_Entries provided_
···
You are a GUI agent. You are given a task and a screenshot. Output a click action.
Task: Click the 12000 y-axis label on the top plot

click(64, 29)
···
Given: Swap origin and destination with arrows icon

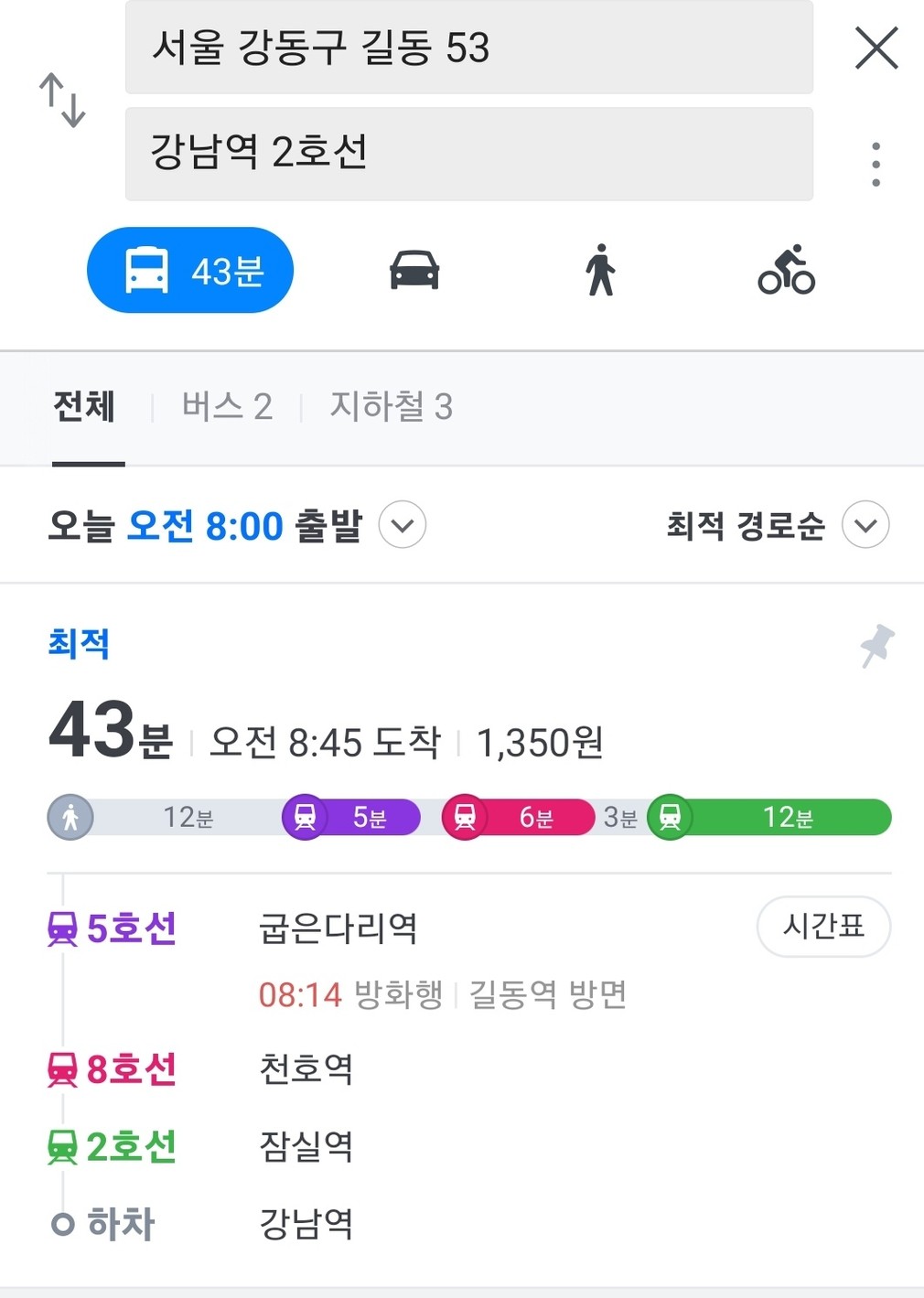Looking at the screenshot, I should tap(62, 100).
···
Convert everything from the line containing "You are a GUI" down to the line containing "click(64, 29)" into a JSON list of strings, one string per line, leaving out blank lines.

_Solution_
[
  "You are a GUI agent. You are given a task and a screenshot. Output a click action.",
  "Task: Click the 12000 y-axis label on the top plot",
  "click(64, 29)"
]